| Regulatory hurdles 
 Canadian Busines Magazine
 
 US-based Interactive Brokers has been trying to set up shop in Canada. What’s the holdup?
 
 
 To US financial services firms hungry for a bigger piece of the pie, Canada has always looked like an easy slice. “Canadians work like us, play like us and, more importantly, invest like us,” the Americans say. What’s more, Yankee service is often better and almost always cheaper. How hard could it be to open up a branch office in Toronto and skim clients off the big banks north of the border? As it turns out, it’s not always so simple—and Canadian investors stand to lose more than anyone.
 
 For foreign companies, setting up shop in Canada can signal seemingly endless negotiations with a mind-boggling array of regulators and mounds of red tape. Just ask the folks at Interactive Brokers LLC (IB) of Greenwich, Conn., beloved by active investors for its insanely cheap trades.

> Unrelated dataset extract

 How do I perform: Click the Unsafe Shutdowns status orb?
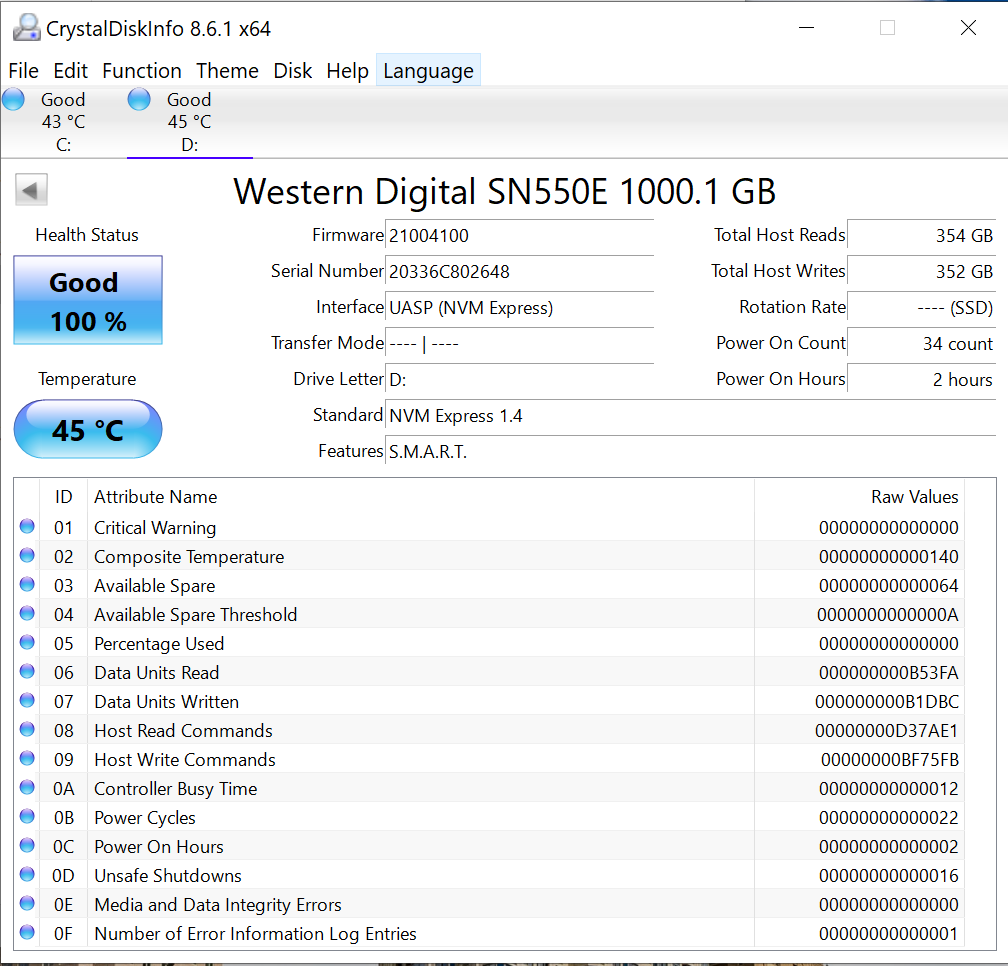[x=27, y=875]
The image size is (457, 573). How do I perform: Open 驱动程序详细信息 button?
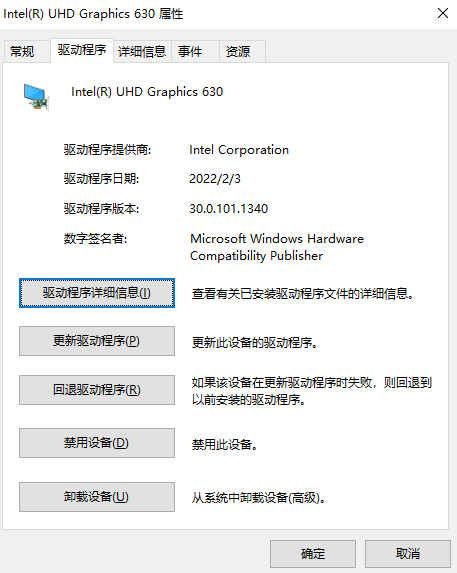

Unfortunately, IB executives aren’t saying much these days. Nearly a year ago, the direct access brokerage began the process of opening a division in Canada. According to IB, an agreement is just around the corner; the holdup is due to the complexity of the company’s cross-border business model. The Investment Dealers Association of Canada won’t comment. But IB’s lawyers are keeping mum—they thought they had approval to court Canadian clients back in October 2001, and said as much to the media and eager investors, only to be put on hold. Understandably, this time they’re not taking any chances and want a signed agreement before making any promises to potential clients. “I think there’s just too much going on right now,” says IB spokeswoman Carla Cavaletti. “I don’t want to go out on the limb and make projections about when this is finally going to come about.”
 
 So, in lieu of comment from tongue-tied IB senior staff, here’s the skinny on why investors in almost every major market in the world—except Canada, or course—are drawn to the company. Launched in 1993 as the brokerage affiliate of market maker and trading firm Timber Hill, IB has carved out a profitable niche offering dirt-cheap trades to retail and institutional investors. How cheap? Try 1¢ a share, up to 500 shares (with a US$1 minimum). For trades of more than 500 shares, the rate drops to half a penny each. IB gets away with those rates for a few reasons: high volumes, cutting-edge technology developed in-house, and no middlemen to clear trades. It’s that last point that seems to be the sticking point for the IDA: the company wants to use its US-based clearinghouse to keep costs down.
 
 Another concern might be the long-term stability of IB. But it has an “A” rating from Florida-based Weiss Ratings Inc., which analyzes firms for financial strength. And in Institutional Investor magazine’s ranking of the 100 largest securities firms by consolidated capital, IB came 31st, above E*Trade Securities and Ameritrade Holding Corp. If IB’s track record with regulators is the problem, neither the National Association of Securities Dealers in the US nor London’s Financial Services Authority list more than a handful of infractions—far fewer than firms like TD Waterhouse.
 
 Let’s get one thing straight: the regulators have a very real role to play in protecting investors from scoundrels and skullduggery, whether it’s domestic or foreign. That’s fine, until regulators assume a paternalistic role in investors’ lives. There are signs, however slight, that change is coming. The British Columbia Securities Commission (BCSC) is gathering opinions about its wide-ranging deregulation proposals. One refreshing idea is to allow Canadian investors to open accounts with foreign brokers without requiring the firms to register in Canada (as long as they don’t solicit Canadian investors)—something that is currently illegal. “We think if investors have their eyes open and choose to enter another market, who are we to say ‘Don’t do that’?” says Brent Aitken, chair of the BCSC deregulation project. A draft report is due out this June.
 
 Once IB finally receives approval to operate here, there’s no guarantee its business model will even fly. It’s questionable whether there are enough active Canadian traders to keep IB happy. And the track record for US firms entering Canada isn’t great—Charles Schwab and Merrill Lynch are just two brokers that have retreated across the border following embarrassing defeats. But it should be up to investors, not the regulators, to decide whether they want to do business with IB. After all, it’s the American way.